--- THE INPUT ---

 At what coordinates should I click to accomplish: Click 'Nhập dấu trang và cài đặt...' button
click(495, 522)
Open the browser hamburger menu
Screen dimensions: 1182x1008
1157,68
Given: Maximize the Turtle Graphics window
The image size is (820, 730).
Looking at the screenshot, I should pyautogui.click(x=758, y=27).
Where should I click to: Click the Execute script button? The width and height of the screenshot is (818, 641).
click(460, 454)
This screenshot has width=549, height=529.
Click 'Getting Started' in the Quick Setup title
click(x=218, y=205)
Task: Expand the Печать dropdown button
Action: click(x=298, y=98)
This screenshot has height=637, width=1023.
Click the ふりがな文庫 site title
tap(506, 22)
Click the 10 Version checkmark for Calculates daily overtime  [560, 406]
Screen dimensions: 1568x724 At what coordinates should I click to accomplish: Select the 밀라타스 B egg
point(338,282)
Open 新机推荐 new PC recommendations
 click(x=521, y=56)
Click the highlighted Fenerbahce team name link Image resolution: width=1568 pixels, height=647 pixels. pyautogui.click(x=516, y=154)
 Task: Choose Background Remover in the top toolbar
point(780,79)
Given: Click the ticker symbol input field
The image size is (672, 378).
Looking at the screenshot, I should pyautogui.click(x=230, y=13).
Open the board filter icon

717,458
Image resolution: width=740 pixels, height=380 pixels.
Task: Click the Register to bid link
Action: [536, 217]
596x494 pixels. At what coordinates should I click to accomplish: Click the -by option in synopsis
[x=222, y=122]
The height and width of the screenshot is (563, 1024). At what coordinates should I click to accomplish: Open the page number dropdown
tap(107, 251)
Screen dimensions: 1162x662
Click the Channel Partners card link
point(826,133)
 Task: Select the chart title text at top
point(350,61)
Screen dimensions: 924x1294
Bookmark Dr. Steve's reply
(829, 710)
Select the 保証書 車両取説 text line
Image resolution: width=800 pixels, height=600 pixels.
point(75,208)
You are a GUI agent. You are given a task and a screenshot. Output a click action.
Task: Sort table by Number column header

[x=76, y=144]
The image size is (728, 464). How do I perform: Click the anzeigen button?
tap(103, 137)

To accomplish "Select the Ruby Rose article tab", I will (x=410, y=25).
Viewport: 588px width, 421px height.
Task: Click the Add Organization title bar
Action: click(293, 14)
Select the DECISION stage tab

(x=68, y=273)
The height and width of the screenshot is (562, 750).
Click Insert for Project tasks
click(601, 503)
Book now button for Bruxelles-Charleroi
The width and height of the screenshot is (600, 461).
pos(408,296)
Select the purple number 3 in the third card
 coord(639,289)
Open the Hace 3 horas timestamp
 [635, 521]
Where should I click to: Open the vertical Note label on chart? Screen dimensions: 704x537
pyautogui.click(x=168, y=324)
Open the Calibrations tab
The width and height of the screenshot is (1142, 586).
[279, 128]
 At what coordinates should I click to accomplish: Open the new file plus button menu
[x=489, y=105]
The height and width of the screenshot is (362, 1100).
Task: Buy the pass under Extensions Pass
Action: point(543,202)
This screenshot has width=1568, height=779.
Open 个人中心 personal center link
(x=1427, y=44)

---

**WHAT YOU WILL DO**
The answer should consist of every line from the listing above that includes the word "This".

**TASK SOLUTION**
This screenshot has width=549, height=529.
This screenshot has height=637, width=1023.
This screenshot has width=1568, height=779.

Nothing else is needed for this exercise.